Lot of very detailed answers here but I don’t think you are answering the right questions. As I understand the question, there are two concerns:

  1. How to I score a multiclass problem?
  2. How do I deal with unbalanced data?

1.

You can use most of the scoring functions in scikit-learn with both multiclass problem as with single class problems. Ex.:

from sklearn.metrics import precision_recall_fscore_support as score

predicted = [1,2,3,4,5,1,2,1,1,4,5] 
y_test = [1,2,3,4,5,1,2,1,1,4,1]

precision, recall, fscore, support = score(y_test, predicted)

print('precision: {}'.format(precision))
print('recall: {}'.format(recall))
print('fscore: {}'.format(fscore))
print('support: {}'.format(support))

This way you end up with tangible and interpretable numbers for each of the classes.

| Label | Precision | Recall | FScore | Support |
|-------|-----------|--------|--------|---------|
| 1     | 94%       | 83%    | 0.88   | 204     |
| 2     | 71%       | 50%    | 0.54   | 127     |
| ...   | ...       | ...    | ...    | ...     |
| 4     | 80%       | 98%    | 0.89   | 838     |
| 5     | 93%       | 81%    | 0.91   | 1190    |

Then…

2.

… you can tell if the unbalanced data is even a problem.
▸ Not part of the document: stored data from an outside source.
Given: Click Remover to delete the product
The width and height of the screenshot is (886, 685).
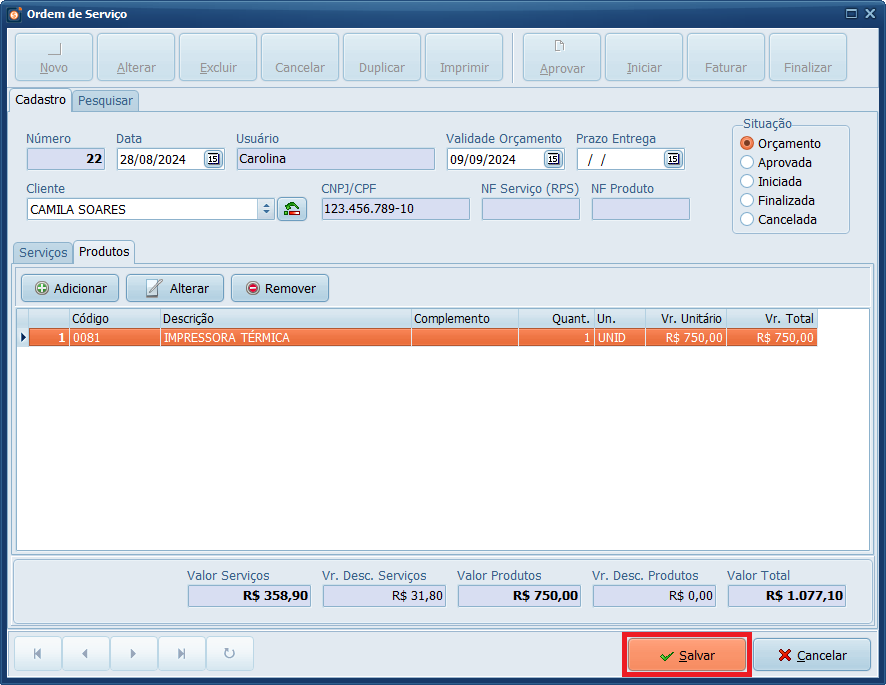Looking at the screenshot, I should [x=280, y=288].
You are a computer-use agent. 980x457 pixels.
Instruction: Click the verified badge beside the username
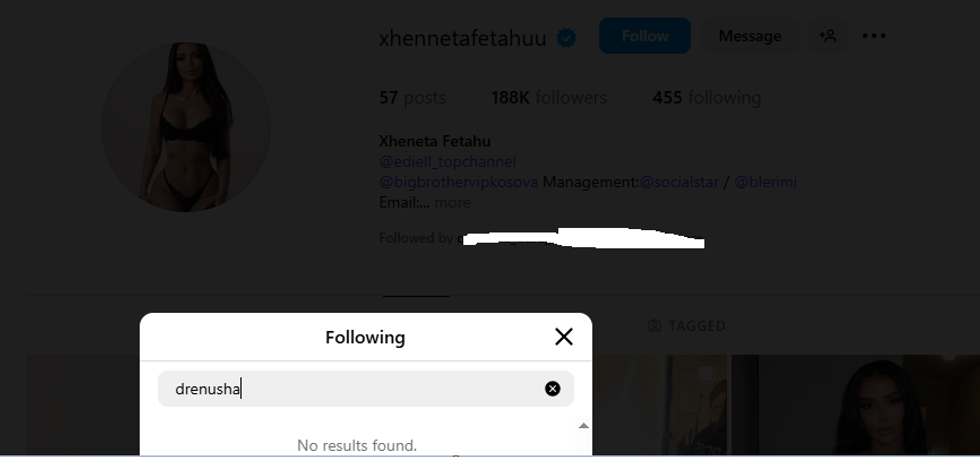coord(567,38)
If the scoring for the less represented classes (class 1 and 2) are lower than for the classes with more training samples (class 4 and 5) then you know that the unbalanced data is in fact a problem, and you can act accordingly, as described in some of the other answers in this thread. However, if the same class distribution is present in the data you want to predict on, your unbalanced training data is a good representative of the data, and hence, the unbalance is a good thing.


回答 2

提出的问题

回答“对于不平衡数据的多类别分类应使用什么度量”这一问题:Macro-F1-measure。也可以使用Macro Precision和Macro Recall,但是它们不像二进制分类那样容易解释,它们已经被合并到F量度中,并且多余的量度使方法比较,参数调整等复杂化。

微观平均对类不平衡很敏感:例如,如果您的方法对大多数常见标签都有效,而完全使其他标签混乱,则微观平均指标将显示出良好的结果。

加权平均不适用于不平衡数据,因为它通过标签计数加权。此外,它很难解释且不受欢迎:例如,在以下我非常建议仔细研究的非常详细的调查中,没有提及这种平均值:

Sokolova,Marina和Guy Lapalme。“对分类任务的绩效指标进行系统分析。” 信息处理与管理45.4(2009):427-437。

特定于应用程序的问题

但是,回到您的任务,我将研究2个主题:

  1. 通常用于您的特定任务的指标-它使(a)与他人比较您的方法,并了解您做错了什么;(b)不要自己探索这一方法并重用他人的发现;
  2. 方法的不同错误的成本-例如,您的应用程序的用例可能仅依赖于4星级和5星级审核-在这种情况下,好的指标应仅将这2个标签计算在内。

常用指标。 从文献资料中我可以推断出,有两个主要的评估指标:

  1. 精度,例如

Yu,April和Daryl Chang。“使用Yelp业务进行多类情感预测。”

链接)-请注意,作者使用的评级分布几乎相同,请参见图5。

庞波和李丽娟 “看见星星:利用阶级关系来进行与等级量表有关的情感分类。” 计算语言学协会第四十三届年会论文集。计算语言学协会,2005年。

链接

  1. MSE(或更不常见的是,平均绝对误差- -MAE)-例如,

Lee,Moontae和R.Grafe。“带有餐厅评论的多类情感分析。” CS N 224(2010)中的最终项目。

链接)-他们同时探讨准确性和MSE,并认为后者会更好

帕帕斯,尼古拉斯,Rue Marconi和Andrei Popescu-Belis。“解释星星:基于方面的情感分析的加权多实例学习。” 2014年自然语言处理经验方法会议论文集。EPFL-CONF-200899号。2014。

链接)-他们利用scikit-learn进行评估和基准评估,并声明其代码可用;但是,我找不到它,所以如果您需要它,请写信给作者,这本书是相当新的,似乎是用Python编写的。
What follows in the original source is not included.